What drives the translation of lncRNAs?
Translated ORFs in lncRNAs lacking conservation in rat and/or human and with no evidence of selection (NC-L) comprised 369 genes translating 472 different ORFs. These genes were not coding in the usual sense, as we observed no signatures of selection but yet they produced proteins. The ORFs in the NC-L group of genes showed the characteristic three-nucleotide periodicity of actively translated regions (Fig 5a). In addition, the ORF frame bias was highly reproducible across tissues and the correlation coefficient similar to that computed for conserved, well-established, codRNAS (Fig 5b and S5-S7 Fig).
Why was translation detected in these lncRNAs but not in others? The lack of selection signatures at the protein level precluded their being mis-annotated classical protein-coding genes. We inspected the translation initiation sequence context but did not detect any significant differences between translated and non-translated ORFs. We then hypothesized that the ORF coding score could affect the “translatability” of the transcript, because codons that are abundant in coding sequences are expected to be more efficiently translated than other, more rare, codons. Consistent with this hypothesis, we found that the translated ORFs in this group exhibited higher coding scores than the ORFs in non-translated genes (Fig 5c, Wilcoxon test, p-value < 10−5). Importantly, we obtained a similar result after controlling for gene expression level (Fig 5d, Wilcoxon test, p-value < 10−5). This is consistent with codon composition having an effect per se in ORF translation. We also detected significant differences in the expression level of translated and non-translated ORFs when controlling by coding score (Fig 5e). This may reflect better capacity to detect translation in the case of highly expressed transcripts. In contrast, although translated ORFs tend to be longer than non-translated ORFs (Fig 2c), ORF length appeared to have no effect per se in translatability (Fig 5e).
DISCUSSION
Several studies have reported that many lncRNAs translate small proteins [13,16–18,22]. Each study detected hundreds or even thousands of lncRNAs with patterns consistent with translation. Varying criteria have been used to differentiate active translation from other signals, including three-nucleotide periodicity of the Ribo-Seq reads, high translational efficiency values (number of Ribo-Seq reads with respect to transcript abundance), and signatures of ribosome release after the STOP codon. As lncRNAs are, in general, expressed at low levels, the stringency of the method, as well as the sequencing depth, can be expected to strongly impact the number of translated lncRNAs identified.
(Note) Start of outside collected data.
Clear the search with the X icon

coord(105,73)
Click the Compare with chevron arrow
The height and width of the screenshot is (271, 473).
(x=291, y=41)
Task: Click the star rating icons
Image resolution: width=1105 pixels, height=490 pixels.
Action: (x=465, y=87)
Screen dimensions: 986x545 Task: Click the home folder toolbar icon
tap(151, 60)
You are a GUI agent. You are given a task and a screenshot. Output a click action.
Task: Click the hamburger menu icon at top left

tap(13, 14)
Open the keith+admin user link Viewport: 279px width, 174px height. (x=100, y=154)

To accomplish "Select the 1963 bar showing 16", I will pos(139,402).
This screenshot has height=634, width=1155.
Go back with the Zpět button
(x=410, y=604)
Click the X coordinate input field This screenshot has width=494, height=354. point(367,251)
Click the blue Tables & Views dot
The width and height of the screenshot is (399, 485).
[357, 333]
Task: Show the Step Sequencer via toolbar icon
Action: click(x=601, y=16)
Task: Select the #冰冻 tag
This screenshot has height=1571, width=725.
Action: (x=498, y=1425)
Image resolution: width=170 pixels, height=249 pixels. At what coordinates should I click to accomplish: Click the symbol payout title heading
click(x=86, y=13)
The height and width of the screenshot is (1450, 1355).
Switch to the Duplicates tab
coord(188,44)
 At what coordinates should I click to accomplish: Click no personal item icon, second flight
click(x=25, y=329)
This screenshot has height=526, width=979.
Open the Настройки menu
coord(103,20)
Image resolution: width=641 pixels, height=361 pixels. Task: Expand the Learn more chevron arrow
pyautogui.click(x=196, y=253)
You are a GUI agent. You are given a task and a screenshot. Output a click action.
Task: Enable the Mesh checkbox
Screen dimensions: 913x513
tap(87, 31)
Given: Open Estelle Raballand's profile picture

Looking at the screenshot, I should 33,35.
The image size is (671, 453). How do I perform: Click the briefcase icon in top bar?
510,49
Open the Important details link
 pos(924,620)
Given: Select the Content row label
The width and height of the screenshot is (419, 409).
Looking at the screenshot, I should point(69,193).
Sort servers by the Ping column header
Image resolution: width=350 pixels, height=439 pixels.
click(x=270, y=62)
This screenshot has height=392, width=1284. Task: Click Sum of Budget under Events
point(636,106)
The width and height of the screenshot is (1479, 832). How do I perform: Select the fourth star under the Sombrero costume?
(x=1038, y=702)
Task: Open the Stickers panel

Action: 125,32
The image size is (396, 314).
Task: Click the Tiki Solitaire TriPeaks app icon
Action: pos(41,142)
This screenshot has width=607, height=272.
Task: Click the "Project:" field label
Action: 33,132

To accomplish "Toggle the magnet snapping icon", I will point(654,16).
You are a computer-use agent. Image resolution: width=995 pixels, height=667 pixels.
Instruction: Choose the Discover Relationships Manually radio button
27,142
The recent discovery that a large number of lncRNAs show ribosome profiling patterns consistent with translation has puzzled the scientific community [59]. Most lncRNAs are not conserved across mammals or vertebrates, which limits the use of substitution-based methods to infer selection. Methods based on the number of non-synonymous and synonymous nucleotide polymorphisms (PN and PS, respectively) detect selection at the population level and can be applied to both conserved and non-conserved ORFs. This analysis is well-suited for pre-defined sets of ORFs; individual coding sequences in mammals do not always contain enough polymorphisms to test for selection [60]. In a previous study using ribosome profiling experiments from several species, we found that, in general, ORFs with evidence of translation in lncRNAs have weak but significant purifying selection signatures [24]. Together with previous observations that lncRNAs tend to be lineage-specific [10] and that young proteins evolve under relaxed purifying selection [61], this finding led us to hypothesize that lncRNAs are enriched in young protein-coding genes.
The present study employed recently generated mouse, rat and human deep transcriptome sequencing, together with extensive mouse variation data and codon usage bias to investigate the patterns of selection in translated ORFs from lncRNAs. LncRNAs conserved across species are more likely to be functional than those which are not conserved. This is supported by studies measuring the sequence constraints of lncRNAs with different degrees of phylogenetic conservation [38,62]. Here we found that about 5% of the lncRNAs in databases may encode conserved functional micropeptides (smORFs). Standard proteomics techniques have important limitations for the detection of micropeptides and there is evidence that the smORFs currently annotated in databases are only a small part of the complete set [63–66]. As shown here, and in other recent studies [13,15], computational prediction of ORFs coupled with ribosome profiling is a promising new avenue to unveil many of these peptides. In our study, the majority of transcripts encoding micropeptides were not annotated as coding, emphasizing the power of using whole transcriptome analysis instead of only annotated genes to characterize the so-called smORFome. Analysis of other tissues, and case-by-case experimental validation, will no doubt lead to a sustained increase in the number of micropeptides with characterized functions.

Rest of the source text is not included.